Reporting on the boss’s performance is difficult for hacks who cover the media. But today’s joint effort by Stephen Brook and Richard Wray to explain Guardian Media Group’s annual results was particularly abject.
The piece started out:
Guardian Media Group, owner of the Guardian, saw its annual profits boosted dramatically. . .
Oh err, sounds good. So how did this dramatic improvement occur? Here’s what follows:
. . . by the sale of a 49.9% stake in the owner of Auto Trader. . .
Ah, yes, now I remember. But how bad could that be? Well. . . (and we’re into the second par now):
pre-tax profits rose to £306.4m in the year to end March, compared with £97.7m the previous year.
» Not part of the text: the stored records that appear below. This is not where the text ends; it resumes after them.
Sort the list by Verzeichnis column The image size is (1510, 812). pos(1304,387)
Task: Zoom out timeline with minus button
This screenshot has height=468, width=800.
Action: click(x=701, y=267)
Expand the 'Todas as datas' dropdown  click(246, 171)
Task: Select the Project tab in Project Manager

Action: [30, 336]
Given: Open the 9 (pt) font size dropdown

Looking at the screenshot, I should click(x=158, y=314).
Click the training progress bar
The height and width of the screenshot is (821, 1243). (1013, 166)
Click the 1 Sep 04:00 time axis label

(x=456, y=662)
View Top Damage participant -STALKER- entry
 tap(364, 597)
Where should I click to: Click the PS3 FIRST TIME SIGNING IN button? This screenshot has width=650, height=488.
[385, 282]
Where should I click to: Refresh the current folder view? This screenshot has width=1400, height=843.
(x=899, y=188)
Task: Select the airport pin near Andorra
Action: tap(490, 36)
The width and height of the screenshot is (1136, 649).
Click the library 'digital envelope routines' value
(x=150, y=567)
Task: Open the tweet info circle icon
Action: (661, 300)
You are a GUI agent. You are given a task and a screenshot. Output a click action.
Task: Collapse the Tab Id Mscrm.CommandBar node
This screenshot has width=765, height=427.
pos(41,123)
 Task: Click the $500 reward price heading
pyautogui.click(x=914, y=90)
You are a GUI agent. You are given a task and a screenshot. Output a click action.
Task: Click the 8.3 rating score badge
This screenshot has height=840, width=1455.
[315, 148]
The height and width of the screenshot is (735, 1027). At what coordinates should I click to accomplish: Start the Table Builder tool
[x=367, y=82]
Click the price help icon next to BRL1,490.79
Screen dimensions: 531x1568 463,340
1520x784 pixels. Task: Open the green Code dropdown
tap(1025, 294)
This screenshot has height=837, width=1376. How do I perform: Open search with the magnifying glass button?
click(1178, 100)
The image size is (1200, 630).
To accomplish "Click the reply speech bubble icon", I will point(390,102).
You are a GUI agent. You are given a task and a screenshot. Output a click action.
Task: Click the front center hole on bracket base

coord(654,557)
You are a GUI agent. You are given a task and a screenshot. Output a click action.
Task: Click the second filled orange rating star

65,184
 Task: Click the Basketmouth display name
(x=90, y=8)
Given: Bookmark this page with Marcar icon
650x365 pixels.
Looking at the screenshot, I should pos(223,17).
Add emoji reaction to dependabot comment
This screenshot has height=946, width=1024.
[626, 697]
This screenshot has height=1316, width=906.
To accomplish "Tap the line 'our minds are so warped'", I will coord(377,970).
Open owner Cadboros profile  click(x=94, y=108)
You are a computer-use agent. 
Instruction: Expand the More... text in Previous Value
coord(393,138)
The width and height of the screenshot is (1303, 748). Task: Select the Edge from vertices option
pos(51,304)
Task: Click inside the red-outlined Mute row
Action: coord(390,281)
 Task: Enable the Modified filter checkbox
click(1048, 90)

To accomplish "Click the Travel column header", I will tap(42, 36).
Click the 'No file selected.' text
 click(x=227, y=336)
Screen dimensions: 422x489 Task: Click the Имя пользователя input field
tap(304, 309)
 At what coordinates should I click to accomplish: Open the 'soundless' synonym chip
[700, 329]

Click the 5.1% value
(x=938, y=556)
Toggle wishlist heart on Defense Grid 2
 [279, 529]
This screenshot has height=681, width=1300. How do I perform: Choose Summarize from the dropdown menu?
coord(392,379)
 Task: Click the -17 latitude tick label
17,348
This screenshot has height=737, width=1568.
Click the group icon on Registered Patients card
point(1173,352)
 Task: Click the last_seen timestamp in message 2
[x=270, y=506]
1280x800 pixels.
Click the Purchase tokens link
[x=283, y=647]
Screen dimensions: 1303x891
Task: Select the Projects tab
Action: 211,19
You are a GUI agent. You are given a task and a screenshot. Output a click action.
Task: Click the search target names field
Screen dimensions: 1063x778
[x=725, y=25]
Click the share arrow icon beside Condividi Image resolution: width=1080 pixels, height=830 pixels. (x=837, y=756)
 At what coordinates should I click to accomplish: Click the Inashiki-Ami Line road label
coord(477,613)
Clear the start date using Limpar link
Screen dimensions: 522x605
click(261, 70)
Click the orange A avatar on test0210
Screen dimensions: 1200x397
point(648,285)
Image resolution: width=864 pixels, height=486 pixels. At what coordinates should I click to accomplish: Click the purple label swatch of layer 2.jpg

Blimey — a 314% increase! But wait. By now we’re on to the fourth par — well out of harm’s way.
Only now do Brook and Wray remind you that the cash GMG received for its holding in Auto Trader was £334.6m.
So let’s see. Strip out the cash gain from Auto Trader and we’re left with an underlying pre-tax loss for 2007-2008 of. . . approximately £28.2m.
As against a pre-tax profit last year of £97.7m.
Brook and Wray are top-drawer hacks. This in turn makes me ask why their first par didn’t contain the words: “Guardian Media Group invests several tens of millions in the future. . . “
Perhaps there’s a good reason. If so, further examination of GMG’s annual report will yield it up.
In the meantime, here’s a suggestion for Alan Rusbridger: stop putting your best people through the ordeal of writing inevitably Kremlinesque accounts of GMG’s results.
The time-honoured moniker “Our Staff” has become unfashionable. But surely it needs to be wheeled out at mutually embarrassing moments such as these.